The Department of Public Safety (DPS) on July 1st of each year updates the list of other state CCW permits recognized in Nevada pursuant to NRS 202.3689. The most current list may be found on the DPS website.
Non-residents of Nevada may apply with any Nevada county sheriff's office. Nevada residents must apply with the sheriff office of their resident county. In most cases, training in a basic firearms course approved by the sheriff is necessary as part of the application process.
Clark County (Las Vegas): General information about the application process in Clark County, including the CCW application form, may be found on the Las Vegas Metropolitan Police Department's webpage.
Washoe County (Reno): General information about the application process in Washoe County, including the CCW application form, may be found on the Washoe County Sheriff's Office webpage.
Contact information for other county sheriffs in Nevada may be found in the Directory of State and Local Government on the Legislature's website.
Contact information for Nevada's United States Senators and Representatives is available on the Legislature's website as a Fact Sheet.
Contact information for legislators is available on the Legislature's website both for the Assembly and the Senate. If you do not know who your legislators are, you may use the Who's My Legislator/What's my District Tool on the Legislature's website.
A Bill Draft Request is proposed legislation translated into proper legal terminology. The content remains confidential until introduced in the house of origin. A list of Bill Draft Requests for the upcoming or current legislative session is located on the Legislature's website under BDR List.
Contact your local city or county government offices. Contact information may be found at the websites listed below:
Clark County (Public Response Office)
City of Las Vegas (Code Enforcement Division)
City of North Las Vegas (Contact City Webpage)
City of Henderson (Code Enforcement Division)
Washoe County (Code Enforcement)
City of Reno (Code Enforcement Division)
City of Sparks (Code Enforcement Officer)
Carson City (Code Enforcement Division)
The Office of Consumer Health Assistance helps individuals understand their rights and responsibilities under various health care plans.

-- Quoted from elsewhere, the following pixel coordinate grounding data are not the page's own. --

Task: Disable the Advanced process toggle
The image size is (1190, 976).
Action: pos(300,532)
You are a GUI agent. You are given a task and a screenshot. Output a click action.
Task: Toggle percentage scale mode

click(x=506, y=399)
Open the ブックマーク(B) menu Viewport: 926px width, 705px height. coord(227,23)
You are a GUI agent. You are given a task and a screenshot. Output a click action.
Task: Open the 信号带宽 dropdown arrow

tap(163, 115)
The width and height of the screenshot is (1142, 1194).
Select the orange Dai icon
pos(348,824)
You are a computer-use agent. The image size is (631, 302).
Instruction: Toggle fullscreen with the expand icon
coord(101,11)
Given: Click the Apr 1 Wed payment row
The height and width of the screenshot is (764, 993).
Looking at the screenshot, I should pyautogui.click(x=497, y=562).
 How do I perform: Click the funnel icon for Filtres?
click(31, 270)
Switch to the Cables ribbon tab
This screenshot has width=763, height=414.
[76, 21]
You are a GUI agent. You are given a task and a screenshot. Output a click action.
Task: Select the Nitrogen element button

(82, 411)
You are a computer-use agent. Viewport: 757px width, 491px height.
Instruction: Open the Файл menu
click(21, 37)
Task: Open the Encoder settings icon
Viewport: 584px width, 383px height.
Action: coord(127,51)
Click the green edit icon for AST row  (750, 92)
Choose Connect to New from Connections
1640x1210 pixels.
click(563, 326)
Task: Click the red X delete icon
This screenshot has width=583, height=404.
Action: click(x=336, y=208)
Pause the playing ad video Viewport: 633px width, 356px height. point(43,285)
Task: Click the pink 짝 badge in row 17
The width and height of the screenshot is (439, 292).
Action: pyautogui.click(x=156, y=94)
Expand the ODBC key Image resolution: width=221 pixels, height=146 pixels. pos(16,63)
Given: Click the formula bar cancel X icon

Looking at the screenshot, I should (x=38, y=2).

The Office of Consumer Health Assistance helps individuals understand their rights and responsibilities under policies of industrial insurance.
Nevada 2-1-1™ provides information on and referral to a variety of health, welfare, and human services programs and resources throughout Nevada. To find programs that may apply to you, use the online search features at http://www.nevada211.org/, dial 2-1-1 or (866) 535-5654 on your telephone, or send a text message to 898211.
Nevada Care Connection is Nevada's Aging and Disability Resource Center and serves as a "No Wrong Door" access point in Nevada for older adults, people with disabilities, caregivers, and their families who need long-term support and services. You can search for information online at http://nevadaadrc.com/ or send general questions about programs or services to a Program Specialist by emailing firstname.lastname@example.org. You also can find contact information for your local resource center at http://nevadaadrc.com/about-us/resource-center-locations, if you need one-on-one help.
Chapter 118A of Nevada Revised Statutes (NRS) specifically covers landlord and tenant law involving rental property not in a manufactured home park. The chapter includes provisions related to dwellings, rental agreements, security deposits, habitability of dwelling unit, notice of increase of rent, landlord's access to dwelling unit, failure of landlord to comply with rental agreement, evictions, and the obligations of landlord and tenant. Rental agreements/leases should specify the conditions of your tenancy. Disputes related to rental agreements would have to be addressed by the courts if the parties cannot agree on a resolution.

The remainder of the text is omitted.